Livre

Raconter le drame des réfugiés aux enfants

Plus de huit millions d’enfants sont affectés par la guerre civile en Syrie, selon l’UNICEF. Dans Y’a pas de place chez nous, Andrée Poulin présente deux frères qui doivent quitter leur pays, où tombent des bombes. À bord d’un radeau bondé, ils rament d’île en île, où la population les rejette. Jusqu’à ce qu’ils accostent sur une île où les habitants décident de leur trouver une place. La Presse+ a joint l’auteure de cet album – qui aborde un sujet rarement traité en littérature jeunesse – chez elle, en Outaouais.

D’où vous est venue l’idée d’un album sur les réfugiés ?

En septembre 2015, comme bien des gens, j’ai été bouleversée par la photo du petit Aylan Kurdi, dont le corps a été retrouvé sur une plage de Turquie. Je me suis dit : « Il faut que j’écrive quelque chose là-dessus. Et il faut que je m’implique. » J’ai commencé des démarches pour parrainer une famille de réfugiés syriens, avec un groupe. Ça a été beaucoup plus rapide d’écrire le livre que de les accueillir.

La famille que vous parrainez est-elle arrivée ?

Oui, le 13 février dernier. Je m’en souviendrai toujours, c’était la fin de semaine la plus froide de l’hiver. C’est un couple avec trois jeunes enfants de moins de 7 ans. La jeune femme est enceinte, elle va accoucher d’ici peu. Ce sont des gens vulnérables :  ils arrivent d’un pays en guerre, ils ne parlaient ni français ni anglais. Ce sont des gens de la campagne, qui n’ont pas beaucoup d’instruction.

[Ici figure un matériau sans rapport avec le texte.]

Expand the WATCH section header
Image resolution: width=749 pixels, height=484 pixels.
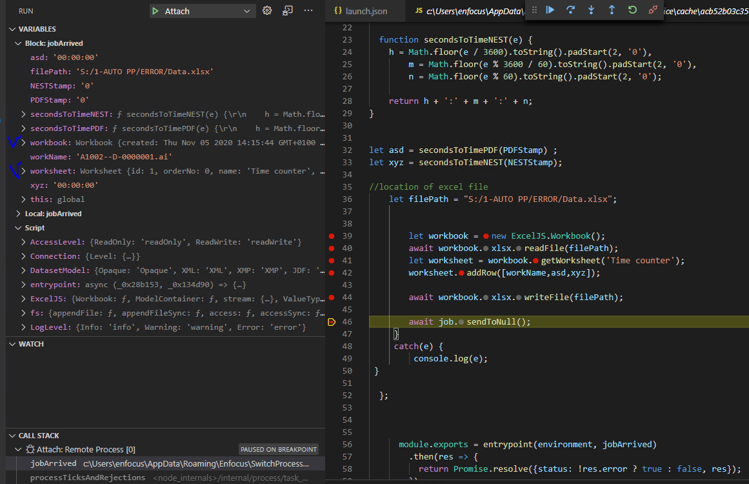pos(31,344)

Aujourd’hui, ils sont extrêmement reconnaissants, ils sont heureux d’être dans un pays en paix et de voir leurs enfants heureux. Le couple est en francisation et leur plus vieux va à l’école. C’est comme avoir une nouvelle famille de cinq enfants dont il faut s’occuper, mais c’est une expérience incroyable que je recommande à tout le monde.

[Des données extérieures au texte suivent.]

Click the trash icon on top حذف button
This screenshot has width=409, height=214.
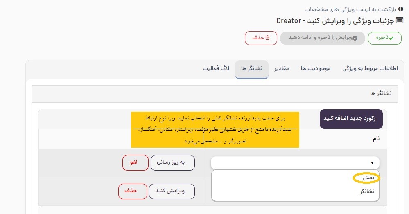tap(268, 38)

Quand on lit votre album, on se dit :  « Ouille, c’est dur. » Que répondez-vous à cela ?

Les enfants sont capables de comprendre, beaucoup plus qu’on ne le pense. Il ne faut pas les sous-estimer – tout est, bien sûr, dans la façon dont on leur présente les choses.

Avec les téléphones et les tablettes, les enfants d’aujourd’hui sont beaucoup plus exposés à ce qui se passe dans le monde que ceux d’il y a 15 ou 20 ans. Des images des réfugiés, de gens qui se noient en voyageant sur des radeaux, de corps d’enfants sur la plage, je suis convaincue que bien des jeunes, même des petits, en ont vu. Alors je me dis : la beauté de la littérature jeunesse, c’est qu’elle peut servir à leur expliquer ces choses qui se passent dans le monde, à hauteur d’enfant.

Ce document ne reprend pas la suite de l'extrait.